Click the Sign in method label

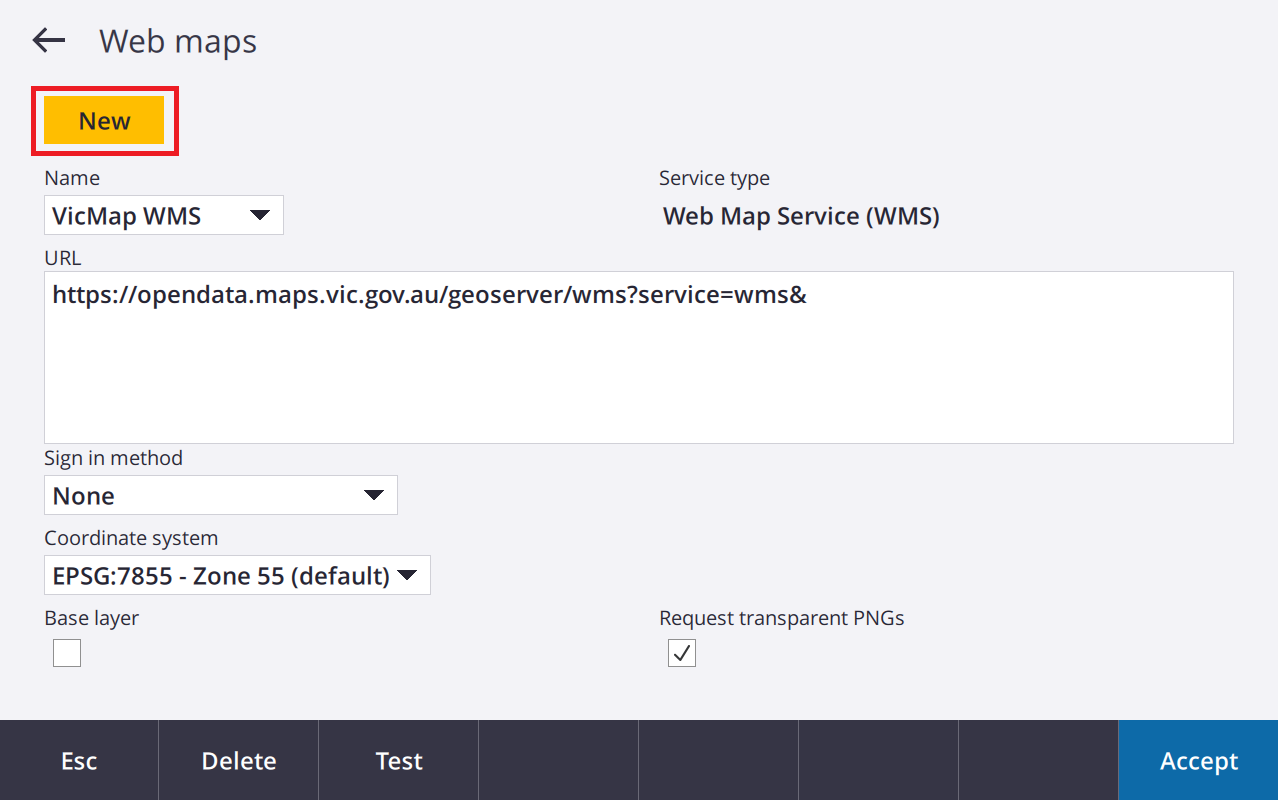pyautogui.click(x=113, y=459)
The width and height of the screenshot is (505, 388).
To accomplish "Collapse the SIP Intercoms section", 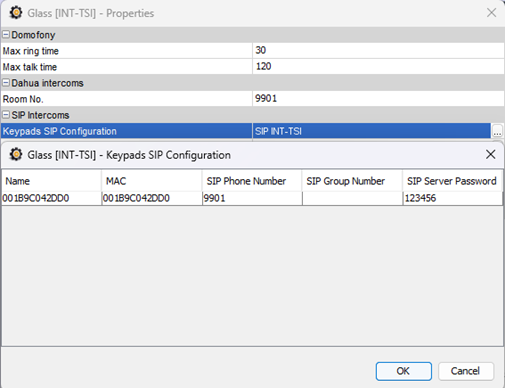I will [6, 115].
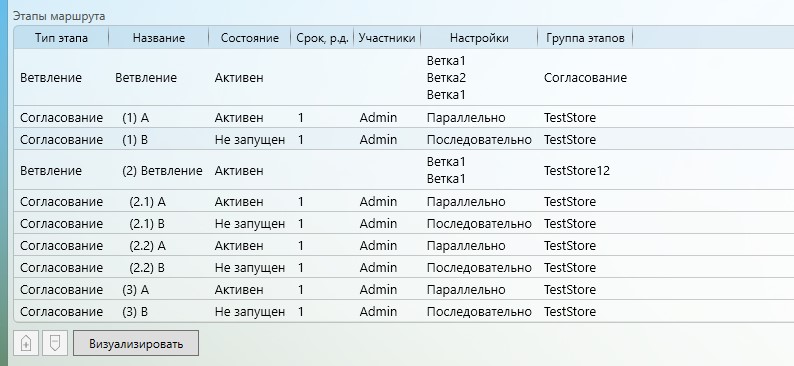Select the (1) B stage row

pyautogui.click(x=404, y=139)
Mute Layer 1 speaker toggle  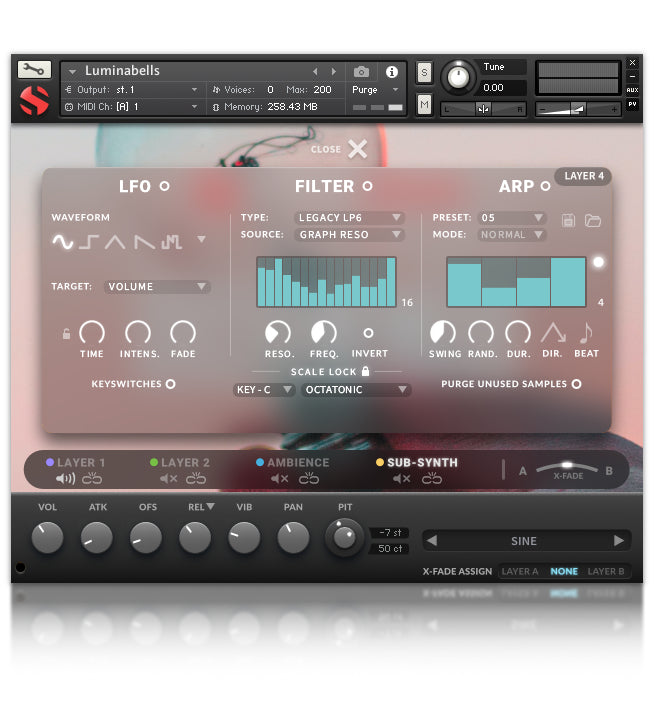click(66, 479)
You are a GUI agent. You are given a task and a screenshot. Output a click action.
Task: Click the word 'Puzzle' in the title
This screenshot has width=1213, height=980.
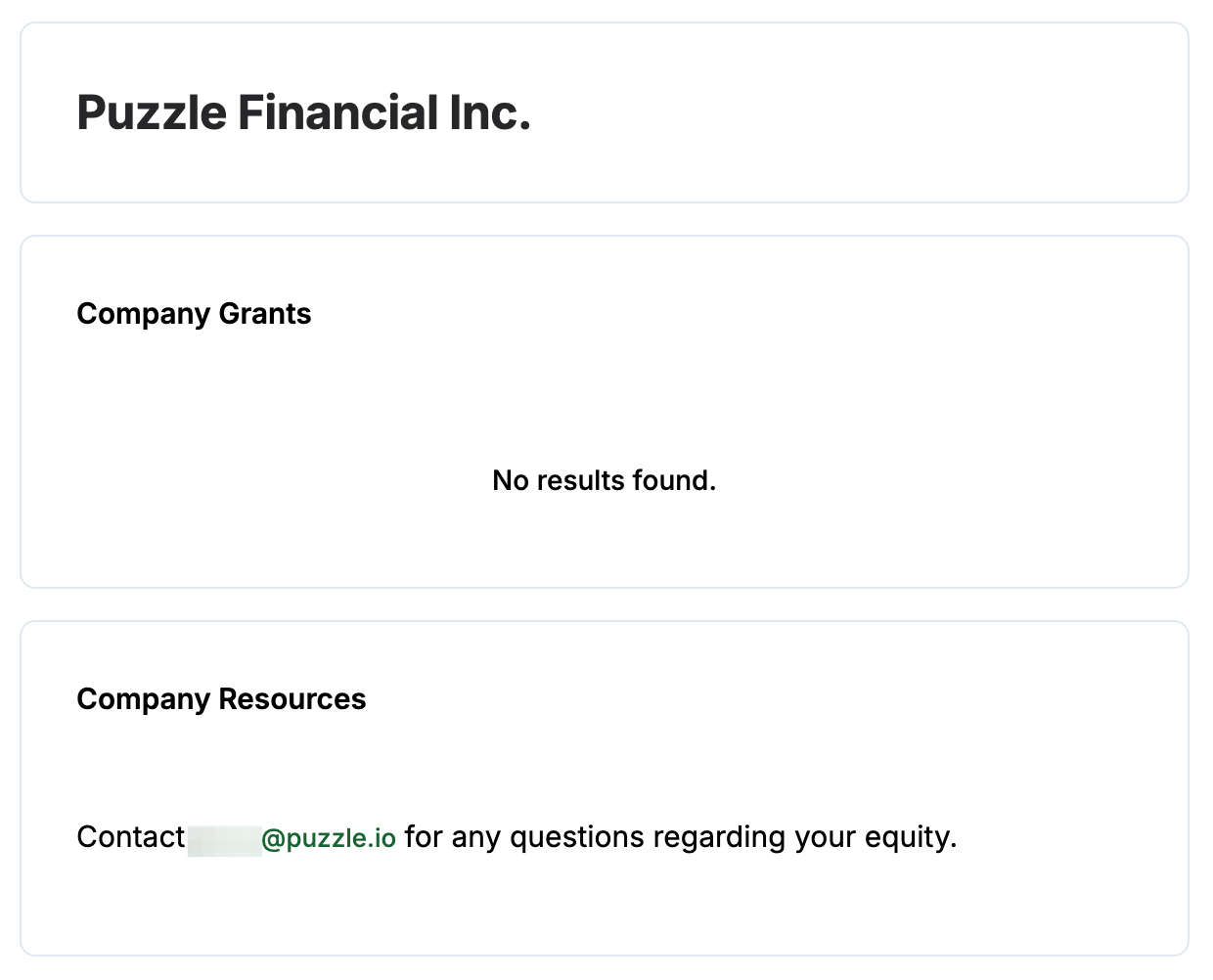[x=152, y=112]
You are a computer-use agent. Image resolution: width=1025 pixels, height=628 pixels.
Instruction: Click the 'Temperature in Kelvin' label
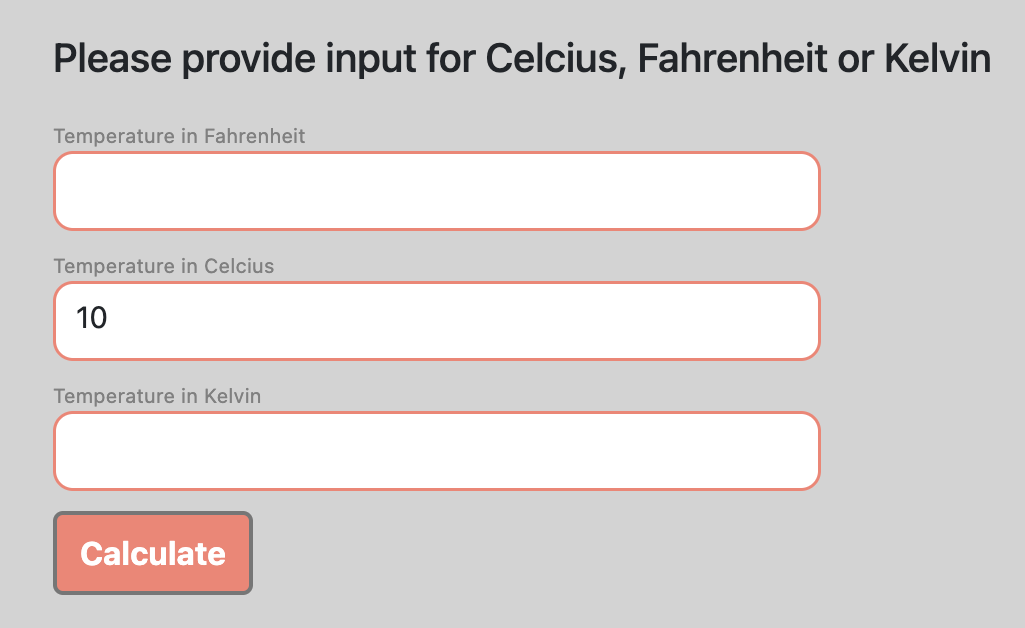point(157,396)
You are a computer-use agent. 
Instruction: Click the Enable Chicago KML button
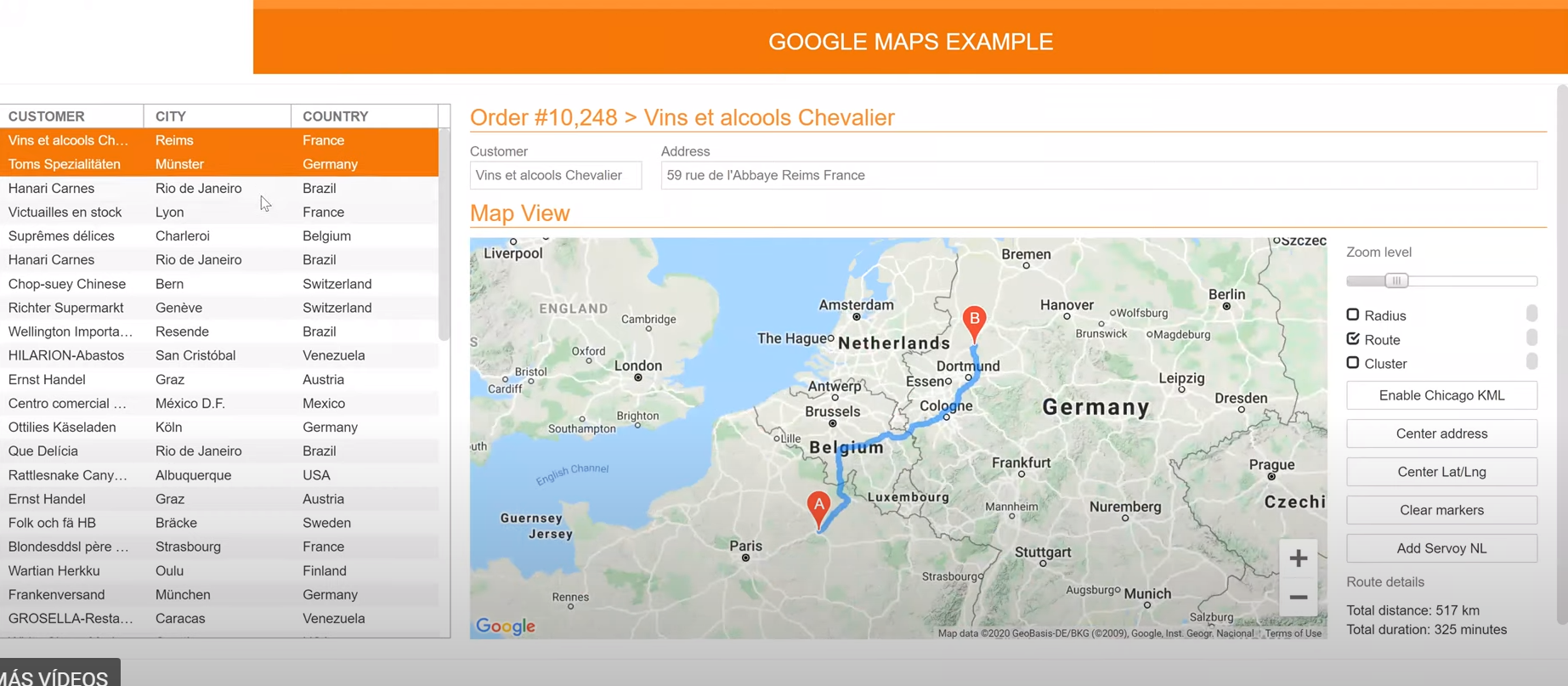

What is needed: What you give back must be exactly the lines of the listing above from the line containing "Task: Click the word 'Puzzle' in the title" through its last line, inclusive, without pictures, please.

Solution to the exercise:
Task: Click the word 'Puzzle' in the title
This screenshot has width=1213, height=980.
[x=152, y=112]
You are a computer-use agent. Image resolution: width=1025 pixels, height=628 pixels.
Instruction: Click the 'Temperature in Kelvin' label
point(157,396)
You are a computer-use agent. 
Instruction: Click the Enable Chicago KML button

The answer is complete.